Climate catastrophes? Gang violence? Political divisions? A president whose slogan is “Make America Great Again”? In the 1990s, that was the stuff of science fiction for Black author Octavia E. Butler.
“Just really hard-to-believe fictional stuff,” cartoonist/writer/teacher Damian Duffy says. “I keep doing that joke, and it’s not funny at all.”
Today, the outlines of the apocalyptic world that Butler described in her Earthseed novels — “Parable of the Sower” and “Parable of the Talents” — are all too close to reality. And it’s up to Duffy as well as his longtime collaborator, illustrator/professor John Jennings, to adapt those works to the graphic-novel format for 21st-century readers.
Although graphic novels are often thought of as comic books for grown-ups, there’s nothing funny about the late novelist’s books, or the adaptations created by Duffy and Jennings. Duffy even acknowledges that working on “Parable of the Sower” — which has just come out in paperback — added to the “depression stew” he’s been dealing with.

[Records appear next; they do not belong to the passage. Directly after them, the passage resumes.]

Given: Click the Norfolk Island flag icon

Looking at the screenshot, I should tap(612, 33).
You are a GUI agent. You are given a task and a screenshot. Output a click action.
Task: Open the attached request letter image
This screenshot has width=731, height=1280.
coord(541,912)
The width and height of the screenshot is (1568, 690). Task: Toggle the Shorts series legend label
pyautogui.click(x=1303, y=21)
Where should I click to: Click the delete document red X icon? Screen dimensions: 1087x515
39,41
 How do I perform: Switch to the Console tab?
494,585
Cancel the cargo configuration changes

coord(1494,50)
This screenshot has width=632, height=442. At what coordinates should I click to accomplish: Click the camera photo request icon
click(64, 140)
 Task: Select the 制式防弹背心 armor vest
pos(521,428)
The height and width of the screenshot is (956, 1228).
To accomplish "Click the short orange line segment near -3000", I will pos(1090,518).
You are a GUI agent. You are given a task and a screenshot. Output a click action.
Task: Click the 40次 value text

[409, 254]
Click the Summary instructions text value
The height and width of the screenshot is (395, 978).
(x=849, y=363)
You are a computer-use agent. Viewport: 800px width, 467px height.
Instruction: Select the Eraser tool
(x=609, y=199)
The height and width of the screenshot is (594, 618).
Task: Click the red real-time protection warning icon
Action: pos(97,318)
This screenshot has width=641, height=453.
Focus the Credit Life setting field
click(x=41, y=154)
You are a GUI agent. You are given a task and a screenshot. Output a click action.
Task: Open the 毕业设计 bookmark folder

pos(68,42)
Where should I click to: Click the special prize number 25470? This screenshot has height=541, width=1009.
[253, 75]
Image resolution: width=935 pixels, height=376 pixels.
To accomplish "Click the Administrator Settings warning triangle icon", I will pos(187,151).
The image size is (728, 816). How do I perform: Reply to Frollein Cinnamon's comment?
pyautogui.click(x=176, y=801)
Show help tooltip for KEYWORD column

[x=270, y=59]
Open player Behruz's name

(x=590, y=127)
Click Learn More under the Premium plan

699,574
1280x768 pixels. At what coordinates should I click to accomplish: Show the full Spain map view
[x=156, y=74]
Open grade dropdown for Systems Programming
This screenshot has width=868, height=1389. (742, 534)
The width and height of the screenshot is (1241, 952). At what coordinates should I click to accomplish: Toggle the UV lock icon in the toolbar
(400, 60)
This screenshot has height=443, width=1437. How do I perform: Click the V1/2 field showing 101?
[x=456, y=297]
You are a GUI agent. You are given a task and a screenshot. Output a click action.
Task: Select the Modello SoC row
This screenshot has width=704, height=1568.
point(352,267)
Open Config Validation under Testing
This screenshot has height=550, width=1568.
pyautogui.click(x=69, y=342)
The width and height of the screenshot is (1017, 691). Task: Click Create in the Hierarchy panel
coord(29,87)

But in the end, he thinks it’s worth it.
“You feel a little bit stronger for having survived it,” he says. “I think that’s true as a reader, and I think it’s also true as adapters.”
Duffy and Jennings discuss the process of creating graphic novels, and their work with Butler’s novels in particular, in the latest episode of the Fiction Science podcast. Fiction Science, co-hosted by science-fiction writer Dominica Phetteplace and yours truly, focuses on the intersection of science and fiction.